Factors and actors leading to the adoption of a JavaScript framework

Abstract

The increasing popularity of JavaScript has led to a variety of JavaScript frameworks that aim to help developers to address programming tasks. However, the number of JavaScript frameworks has risen rapidly to thousands of versions. It is challenging for practitioners to identify the frameworks that best fit their needs and to develop new ones which fit such needs. Furthermore, there is a lack of knowledge regarding what drives developers toward the choice. This paper explores the factors and actors that lead to the choice of a JavaScript framework. We conducted a qualitative interpretive study of semi-structured interviews. We interviewed 18 decision makers regarding the JavaScript framework selection, up to reaching theoretical saturation.

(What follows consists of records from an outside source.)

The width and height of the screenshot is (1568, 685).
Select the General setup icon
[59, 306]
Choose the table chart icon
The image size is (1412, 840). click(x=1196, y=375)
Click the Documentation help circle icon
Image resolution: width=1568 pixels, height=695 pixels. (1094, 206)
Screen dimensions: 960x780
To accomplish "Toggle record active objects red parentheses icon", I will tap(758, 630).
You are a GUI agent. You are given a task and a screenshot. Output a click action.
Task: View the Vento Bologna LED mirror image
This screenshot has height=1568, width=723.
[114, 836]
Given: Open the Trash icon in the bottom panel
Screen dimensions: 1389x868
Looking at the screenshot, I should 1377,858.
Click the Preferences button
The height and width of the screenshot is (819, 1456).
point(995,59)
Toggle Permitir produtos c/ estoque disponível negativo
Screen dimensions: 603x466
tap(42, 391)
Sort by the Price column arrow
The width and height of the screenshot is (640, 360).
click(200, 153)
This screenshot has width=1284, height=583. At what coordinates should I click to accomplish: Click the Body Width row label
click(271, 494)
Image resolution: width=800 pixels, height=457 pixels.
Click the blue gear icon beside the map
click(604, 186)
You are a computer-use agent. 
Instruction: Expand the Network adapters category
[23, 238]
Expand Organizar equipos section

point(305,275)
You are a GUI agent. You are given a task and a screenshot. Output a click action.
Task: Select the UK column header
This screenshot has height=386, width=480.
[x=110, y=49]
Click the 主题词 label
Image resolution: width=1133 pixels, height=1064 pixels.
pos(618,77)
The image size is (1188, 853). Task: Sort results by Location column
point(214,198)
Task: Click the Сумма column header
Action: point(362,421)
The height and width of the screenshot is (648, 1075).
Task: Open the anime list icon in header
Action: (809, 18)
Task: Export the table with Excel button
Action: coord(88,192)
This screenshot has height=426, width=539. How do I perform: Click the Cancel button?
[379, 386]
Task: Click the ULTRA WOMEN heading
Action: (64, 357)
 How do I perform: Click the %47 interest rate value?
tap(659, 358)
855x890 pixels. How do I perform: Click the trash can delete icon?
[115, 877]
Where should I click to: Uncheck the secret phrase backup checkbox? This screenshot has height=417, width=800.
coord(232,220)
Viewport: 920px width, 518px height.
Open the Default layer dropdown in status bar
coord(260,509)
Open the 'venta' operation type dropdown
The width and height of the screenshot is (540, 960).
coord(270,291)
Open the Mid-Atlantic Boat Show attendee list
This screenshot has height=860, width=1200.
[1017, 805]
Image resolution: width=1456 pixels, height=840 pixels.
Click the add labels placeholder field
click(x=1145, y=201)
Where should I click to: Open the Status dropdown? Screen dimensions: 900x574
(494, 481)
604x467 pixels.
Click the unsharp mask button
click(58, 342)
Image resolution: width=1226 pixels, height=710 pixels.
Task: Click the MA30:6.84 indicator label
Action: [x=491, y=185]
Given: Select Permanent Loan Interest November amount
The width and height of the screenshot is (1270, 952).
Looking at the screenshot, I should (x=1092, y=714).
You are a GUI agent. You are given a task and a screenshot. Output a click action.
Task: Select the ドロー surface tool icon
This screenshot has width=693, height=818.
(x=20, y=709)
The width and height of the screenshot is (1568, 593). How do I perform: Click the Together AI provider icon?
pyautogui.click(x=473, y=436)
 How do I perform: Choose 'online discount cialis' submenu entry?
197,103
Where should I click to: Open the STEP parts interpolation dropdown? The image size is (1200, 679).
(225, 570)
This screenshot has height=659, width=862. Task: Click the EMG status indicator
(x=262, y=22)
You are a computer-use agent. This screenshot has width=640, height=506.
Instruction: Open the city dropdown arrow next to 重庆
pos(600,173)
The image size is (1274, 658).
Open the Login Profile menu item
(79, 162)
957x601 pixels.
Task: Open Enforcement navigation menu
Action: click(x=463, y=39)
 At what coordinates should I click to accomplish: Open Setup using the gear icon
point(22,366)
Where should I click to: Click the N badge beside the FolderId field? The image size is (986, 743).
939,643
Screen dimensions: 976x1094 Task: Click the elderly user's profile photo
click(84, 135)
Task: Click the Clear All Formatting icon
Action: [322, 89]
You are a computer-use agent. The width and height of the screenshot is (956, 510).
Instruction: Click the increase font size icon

Through coding of the interview responses, we offer a model of desirable JavaScript framework adoption factors. The factors are grouped into categories that are derived via the Unified Theory of Acceptance and Use of Technology. The factors are performance expectancy (performance, size), effort expectancy (automatization, learnability, complexity, understandability), social influence (competitor analysis, collegial advice, community size, community responsiveness), facilitating conditions (suitability, updates, modularity, isolation, extensibility), and price value. A combination of four actors, which are customer, developer, team, and team leader, leads to the choice. Our model contributes to the body of knowledge related to the adoption of technology by software engineers. As a practical implication, our model is useful for decision makers when evaluating JavaScript frameworks, as well as for developers for producing desirable frameworks.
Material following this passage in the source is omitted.